**Exercise goal**
Copy the data below word for word, from its first line up to and including the line with "click(152, 34)".

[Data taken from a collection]
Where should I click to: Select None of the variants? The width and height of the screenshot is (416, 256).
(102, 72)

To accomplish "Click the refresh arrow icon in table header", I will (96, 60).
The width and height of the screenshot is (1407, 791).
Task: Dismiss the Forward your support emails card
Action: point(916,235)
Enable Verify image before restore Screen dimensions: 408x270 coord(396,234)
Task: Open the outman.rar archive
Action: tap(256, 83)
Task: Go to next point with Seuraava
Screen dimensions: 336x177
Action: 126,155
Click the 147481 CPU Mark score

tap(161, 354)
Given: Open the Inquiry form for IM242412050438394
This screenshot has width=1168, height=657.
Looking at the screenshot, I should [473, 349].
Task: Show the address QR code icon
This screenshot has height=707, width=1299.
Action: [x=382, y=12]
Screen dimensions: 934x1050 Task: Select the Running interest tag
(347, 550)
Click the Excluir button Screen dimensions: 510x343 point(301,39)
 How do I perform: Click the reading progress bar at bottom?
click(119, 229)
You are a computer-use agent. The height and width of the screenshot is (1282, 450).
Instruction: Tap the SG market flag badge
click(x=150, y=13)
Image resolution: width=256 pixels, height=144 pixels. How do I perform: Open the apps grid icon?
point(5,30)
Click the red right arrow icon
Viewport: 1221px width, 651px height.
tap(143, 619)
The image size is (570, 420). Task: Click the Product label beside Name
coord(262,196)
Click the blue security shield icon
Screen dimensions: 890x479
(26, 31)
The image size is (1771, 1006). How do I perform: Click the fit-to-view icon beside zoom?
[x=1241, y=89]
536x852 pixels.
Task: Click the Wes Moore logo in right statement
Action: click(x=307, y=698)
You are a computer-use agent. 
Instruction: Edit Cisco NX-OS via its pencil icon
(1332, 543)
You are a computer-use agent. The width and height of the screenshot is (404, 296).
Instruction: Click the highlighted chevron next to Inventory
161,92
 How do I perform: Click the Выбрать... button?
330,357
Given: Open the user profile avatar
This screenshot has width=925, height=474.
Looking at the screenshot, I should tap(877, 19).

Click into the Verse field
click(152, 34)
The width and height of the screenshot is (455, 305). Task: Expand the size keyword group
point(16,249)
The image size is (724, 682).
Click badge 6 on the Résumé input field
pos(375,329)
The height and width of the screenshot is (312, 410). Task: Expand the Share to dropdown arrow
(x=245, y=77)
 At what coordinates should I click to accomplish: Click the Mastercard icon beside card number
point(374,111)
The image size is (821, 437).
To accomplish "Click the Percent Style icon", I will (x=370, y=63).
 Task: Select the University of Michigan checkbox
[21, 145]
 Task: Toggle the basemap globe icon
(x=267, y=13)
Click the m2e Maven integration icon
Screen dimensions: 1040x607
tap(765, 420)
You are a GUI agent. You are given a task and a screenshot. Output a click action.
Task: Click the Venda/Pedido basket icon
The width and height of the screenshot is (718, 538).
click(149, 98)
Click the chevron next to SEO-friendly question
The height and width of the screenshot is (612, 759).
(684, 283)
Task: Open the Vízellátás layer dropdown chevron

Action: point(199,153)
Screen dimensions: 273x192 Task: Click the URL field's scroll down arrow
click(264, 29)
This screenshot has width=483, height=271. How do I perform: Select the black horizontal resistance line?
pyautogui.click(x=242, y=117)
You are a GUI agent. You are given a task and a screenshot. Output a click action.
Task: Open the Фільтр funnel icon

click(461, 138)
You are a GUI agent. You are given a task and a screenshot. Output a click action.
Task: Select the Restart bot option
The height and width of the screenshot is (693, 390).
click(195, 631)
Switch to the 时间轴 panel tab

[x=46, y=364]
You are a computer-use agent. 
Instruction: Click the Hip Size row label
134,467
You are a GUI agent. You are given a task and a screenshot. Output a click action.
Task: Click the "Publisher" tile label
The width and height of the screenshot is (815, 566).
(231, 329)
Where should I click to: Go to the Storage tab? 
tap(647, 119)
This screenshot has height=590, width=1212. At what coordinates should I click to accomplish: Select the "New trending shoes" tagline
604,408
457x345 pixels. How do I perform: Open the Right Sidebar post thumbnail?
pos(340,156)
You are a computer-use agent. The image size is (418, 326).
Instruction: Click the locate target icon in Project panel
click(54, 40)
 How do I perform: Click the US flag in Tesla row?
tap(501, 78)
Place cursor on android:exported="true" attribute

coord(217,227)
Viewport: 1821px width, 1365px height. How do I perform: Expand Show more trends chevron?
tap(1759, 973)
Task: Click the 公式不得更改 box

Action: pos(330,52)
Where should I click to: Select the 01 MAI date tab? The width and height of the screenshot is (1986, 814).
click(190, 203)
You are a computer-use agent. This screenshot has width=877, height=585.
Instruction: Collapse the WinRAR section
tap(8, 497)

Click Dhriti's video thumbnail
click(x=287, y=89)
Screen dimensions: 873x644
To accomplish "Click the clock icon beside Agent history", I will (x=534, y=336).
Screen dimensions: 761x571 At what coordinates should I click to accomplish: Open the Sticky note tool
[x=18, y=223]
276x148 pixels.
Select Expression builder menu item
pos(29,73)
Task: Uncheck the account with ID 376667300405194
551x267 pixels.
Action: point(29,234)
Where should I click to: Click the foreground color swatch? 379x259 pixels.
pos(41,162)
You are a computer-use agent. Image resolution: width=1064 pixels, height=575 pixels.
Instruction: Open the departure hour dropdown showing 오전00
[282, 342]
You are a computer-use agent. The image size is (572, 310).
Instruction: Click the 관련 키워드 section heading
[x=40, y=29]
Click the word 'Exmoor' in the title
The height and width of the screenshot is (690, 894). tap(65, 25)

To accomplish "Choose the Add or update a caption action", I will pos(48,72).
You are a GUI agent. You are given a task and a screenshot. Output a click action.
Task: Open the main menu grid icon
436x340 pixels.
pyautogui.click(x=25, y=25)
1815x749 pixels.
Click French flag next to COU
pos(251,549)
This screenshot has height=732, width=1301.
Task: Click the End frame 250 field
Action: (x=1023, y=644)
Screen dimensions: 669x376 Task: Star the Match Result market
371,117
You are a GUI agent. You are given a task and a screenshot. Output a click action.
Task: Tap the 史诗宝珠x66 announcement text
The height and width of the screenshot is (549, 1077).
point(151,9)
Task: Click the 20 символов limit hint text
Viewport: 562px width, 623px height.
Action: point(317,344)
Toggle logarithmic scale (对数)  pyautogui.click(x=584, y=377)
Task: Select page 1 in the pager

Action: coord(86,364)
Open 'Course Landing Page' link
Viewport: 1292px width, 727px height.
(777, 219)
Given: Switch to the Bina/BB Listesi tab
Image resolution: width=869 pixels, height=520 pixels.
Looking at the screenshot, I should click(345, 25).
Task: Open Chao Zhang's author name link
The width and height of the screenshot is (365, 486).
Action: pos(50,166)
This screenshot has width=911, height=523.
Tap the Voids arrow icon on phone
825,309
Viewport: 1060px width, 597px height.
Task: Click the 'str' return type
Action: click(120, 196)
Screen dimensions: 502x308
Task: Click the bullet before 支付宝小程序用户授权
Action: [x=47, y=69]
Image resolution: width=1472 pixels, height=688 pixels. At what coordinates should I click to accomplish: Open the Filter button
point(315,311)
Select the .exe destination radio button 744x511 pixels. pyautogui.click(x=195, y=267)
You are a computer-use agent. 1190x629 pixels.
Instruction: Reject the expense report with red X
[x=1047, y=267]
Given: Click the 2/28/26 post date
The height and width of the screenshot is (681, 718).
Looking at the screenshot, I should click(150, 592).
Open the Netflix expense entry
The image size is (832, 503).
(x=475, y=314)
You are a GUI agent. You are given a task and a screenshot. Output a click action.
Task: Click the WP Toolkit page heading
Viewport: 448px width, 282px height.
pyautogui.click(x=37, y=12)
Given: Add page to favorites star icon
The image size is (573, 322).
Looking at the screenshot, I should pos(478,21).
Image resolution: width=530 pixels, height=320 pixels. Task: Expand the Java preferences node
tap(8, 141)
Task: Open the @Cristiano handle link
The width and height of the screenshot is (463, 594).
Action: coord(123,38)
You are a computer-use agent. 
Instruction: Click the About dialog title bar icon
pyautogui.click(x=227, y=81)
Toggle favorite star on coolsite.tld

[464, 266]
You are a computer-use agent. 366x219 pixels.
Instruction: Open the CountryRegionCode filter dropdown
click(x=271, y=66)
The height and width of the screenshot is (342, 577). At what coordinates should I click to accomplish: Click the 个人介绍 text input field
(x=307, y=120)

**Answer to this task**
Where should I click to: Select None of the variants? The width and height of the screenshot is (416, 256).
(102, 72)

To accomplish "Click the refresh arrow icon in table header", I will (96, 60).
The width and height of the screenshot is (1407, 791).
Task: Dismiss the Forward your support emails card
Action: point(916,235)
Enable Verify image before restore Screen dimensions: 408x270 coord(396,234)
Task: Open the outman.rar archive
Action: tap(256, 83)
Task: Go to next point with Seuraava
Screen dimensions: 336x177
Action: 126,155
Click the 147481 CPU Mark score

tap(161, 354)
Given: Open the Inquiry form for IM242412050438394
This screenshot has width=1168, height=657.
Looking at the screenshot, I should [473, 349].
Task: Show the address QR code icon
This screenshot has height=707, width=1299.
Action: [x=382, y=12]
Screen dimensions: 934x1050 Task: Select the Running interest tag
(347, 550)
Click the Excluir button Screen dimensions: 510x343 point(301,39)
 How do I perform: Click the reading progress bar at bottom?
click(119, 229)
You are a computer-use agent. The height and width of the screenshot is (1282, 450).
Instruction: Tap the SG market flag badge
click(x=150, y=13)
Image resolution: width=256 pixels, height=144 pixels. How do I perform: Open the apps grid icon?
point(5,30)
Click the red right arrow icon
Viewport: 1221px width, 651px height.
tap(143, 619)
The image size is (570, 420). Task: Click the Product label beside Name
coord(262,196)
Click the blue security shield icon
Screen dimensions: 890x479
(26, 31)
The image size is (1771, 1006). How do I perform: Click the fit-to-view icon beside zoom?
[x=1241, y=89]
536x852 pixels.
Task: Click the Wes Moore logo in right statement
Action: click(x=307, y=698)
You are a computer-use agent. 
Instruction: Edit Cisco NX-OS via its pencil icon
(1332, 543)
You are a computer-use agent. The width and height of the screenshot is (404, 296).
Instruction: Click the highlighted chevron next to Inventory
161,92
 How do I perform: Click the Выбрать... button?
330,357
Given: Open the user profile avatar
This screenshot has width=925, height=474.
Looking at the screenshot, I should tap(877, 19).

Click into the Verse field
click(152, 34)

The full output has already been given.